第六屆澳門立法會選舉最為顯著的變化,就是青年人參政意識的提升,由此令持激進立場的民主派候選人、1991年出生的蘇嘉豪成功當選,成為澳門歷史上最年輕的立法會議員。就讀於臺灣大學政治系的蘇嘉豪並非政治素人,而是長期活躍在澳門的社會運動界。特別是在2014年「反離補法運動」

(澳門政府曾推出法案,主張高管退休後仍有高額俸祿、特首任內有刑事豁免權,遭到民眾反對而作罷)中,蘇嘉豪成為街頭民間反對力量的代表性人物之一。

相較於澳門民主派諸多元老持有的溫和反對立場,蘇嘉豪在政綱、立場和抗議手法上顯得激進許多;另一方面,蘇嘉豪的文宣方式非常適合年輕人的口味,容易取得年輕人的支持。今次選舉中,蘇嘉豪與傳統的澳門民主派團體決裂,獨自組織了以青年人為核心的競選團隊並勝選。

他的當選是青年人投票踴躍、推高投票率的結果,某種程度上代表了澳門激進民主派的抬頭。據統計,今次參與直接選舉部分投票的選民人數達到17.4萬人,投票率達57%,創下1999年以來的新高。曾有人對蘇嘉豪的得票進行研究,發現其在氹仔一帶的得票非常出色,而這一地區恰恰也是青年人、高學歷人士較為集中的區域。

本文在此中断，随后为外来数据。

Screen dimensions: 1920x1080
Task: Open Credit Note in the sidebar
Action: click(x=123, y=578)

年輕選民投票意欲增強,與澳門近年來的社會發展情形有很大關係。從近因來看,澳門政府的行政管治能力仍需要改善和提高。立法會選舉前,颱風「天鴿」襲擊港澳地區,造成澳門重大人員傷亡和財產損失。颱風預報警戒和災後救災的過程中,澳門政府面臨民意的頗多指責,例如預報不夠及時、災後清理和重建速度緩慢等。在深層次方面,一些輿論認為颱風吹襲將澳門不平衡發展的短板暴露了出來:過度注重經濟成長和政府收人增加,忽略城市基礎設施建設,公務體系的行政效率過低等。另一方面,部分青年人在澳門社會發展中的獲得感顯得不足。產業適度多元化的口號提出已行之有年,但在博彩業為主的產業結構下,澳門社會中小企業發展較為滯後,青年人的職業選擇面和空間都比較狹窄。

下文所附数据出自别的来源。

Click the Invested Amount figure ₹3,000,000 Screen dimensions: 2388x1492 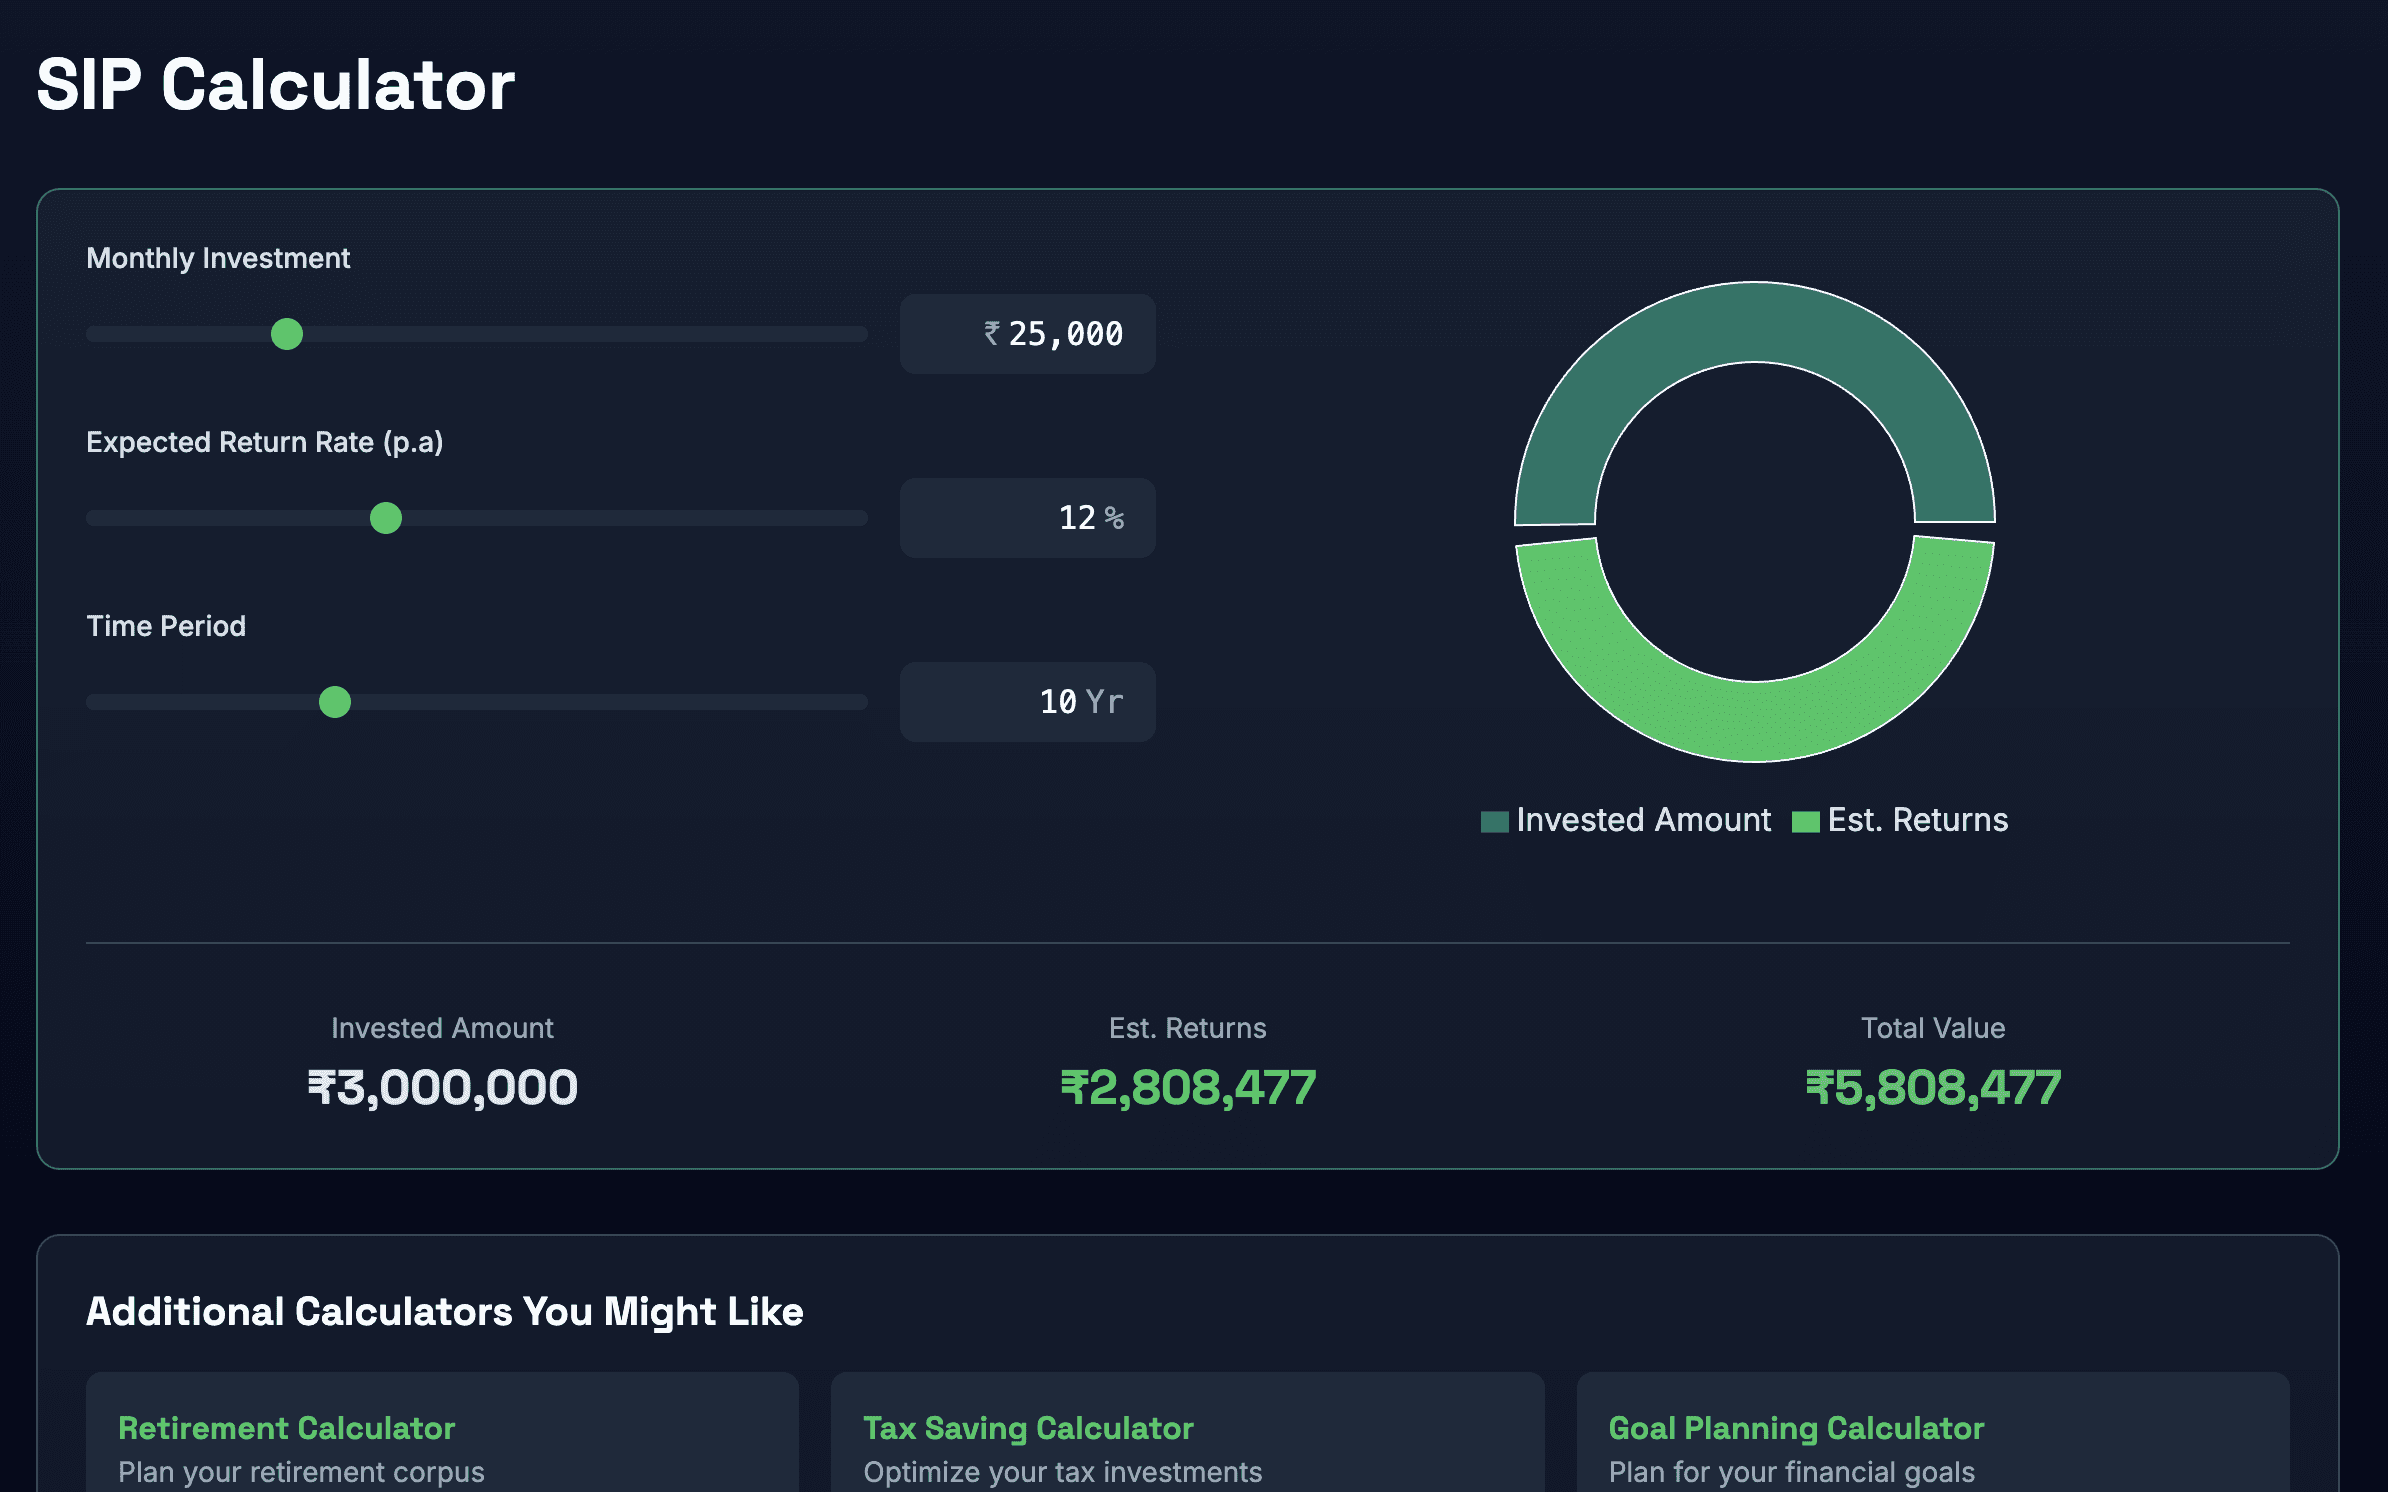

另一個拖累澳門進步的是房屋問題。澳門土地資源有限,填海造地是開拓空間的重要方式。但澳門政府對於興建政府公營房屋(包括可出售的房屋)一直審慎保守。行走於澳門,目光所及,高級住宅區目不暇接;五光十色的酒店、賭場也佔據了大量的土地空間。老城區的舊住宅被靚麗彩燈掩蓋在繁華的喧鬧中。澳門房價十年來上升了十倍,每平方米均價已過十萬;GDP升幅也達到了七倍;但是,居民收人中位數卻只增加了兩倍。這意味絕大多數澳門人買不起房,也令部分青年人在社會發展中失去了幸福感。加之人口倒金字塔結構下的老齡化、少子化狀況的衝擊,令澳門青年人在一定程度上失去了對快樂生活的追求。

從2014年「反離補法運動」起,年輕人已開始積極參與社會事務。如何實現各階層均有受惠的均衡發展,特別是讓青年人對未來充滿希望,將是澳門政府未來面臨的重大挑戰。